IL-23R Inhibitors

IL-23R, a receptor subunit specific to the interleukin-23 (IL-23) receptor complex, plays a crucial role in regulating immune responses, particularly in the context of inflammatory and autoimmune diseases. As a member of the IL-12 cytokine family, IL-23R is involved in mediating signaling cascades that drive the differentiation and activation of T helper 17 (Th17) cells, leading to the production of pro-inflammatory cytokines such as interleukin-17 (IL-17) and interleukin-22 (IL-22). These cytokines contribute to the pathogenesis of various immune-mediated disorders, including psoriasis, rheumatoid arthritis, and inflammatory bowel diseases.

Inhibition of IL-23R can be achieved through various mechanisms, both directly and indirectly. Direct inhibitors may target the IL-23R protein itself or its downstream signaling components, blocking receptor activation or downstream signaling events. Alternatively, indirect inhibitors may modulate signaling pathways or cellular processes upstream of IL-23R expression or activation, thereby suppressing its expression or function.

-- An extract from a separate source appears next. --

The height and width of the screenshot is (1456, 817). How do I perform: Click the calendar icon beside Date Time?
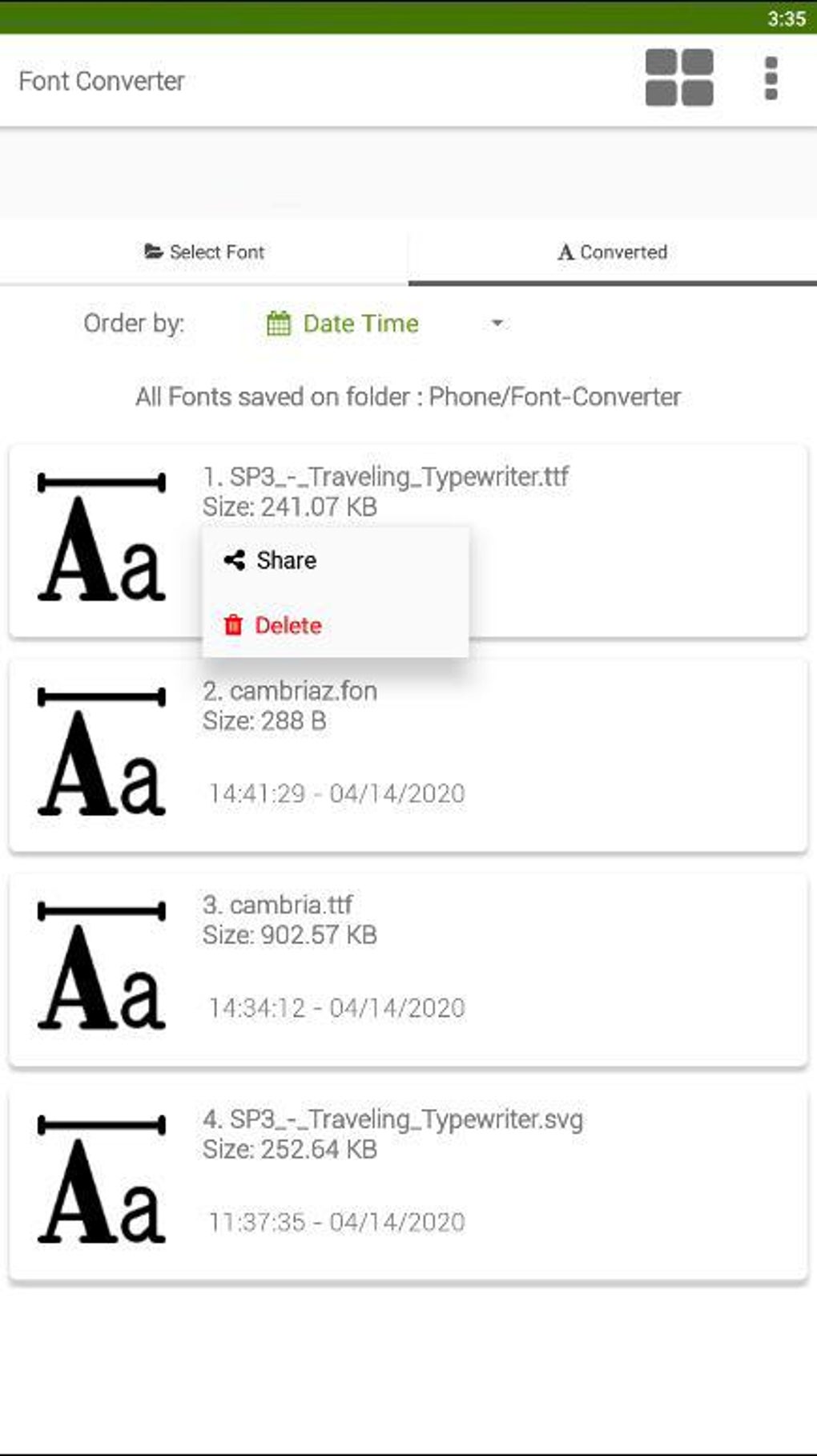[x=279, y=324]
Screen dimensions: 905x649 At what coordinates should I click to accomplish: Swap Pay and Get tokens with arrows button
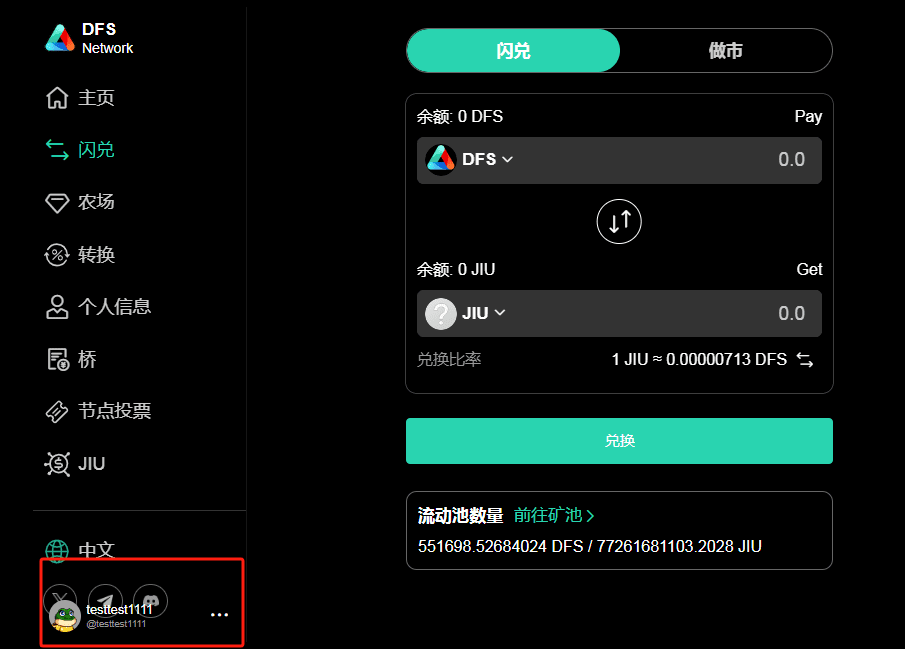(619, 222)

These inhibitors can interfere with key signaling pathways involved in immune regulation, such as Janus kinase (JAK)/signal transducer and activator of transcription (STAT) signaling, nuclear factor kappa B (NF-κB) signaling, and mammalian target of rapamycin (mTOR) signaling, among others. By targeting IL-23R and its associated pathways, these inhibitors hold promise for the development of strategies aimed at mitigating immune-mediated inflammatory diseases.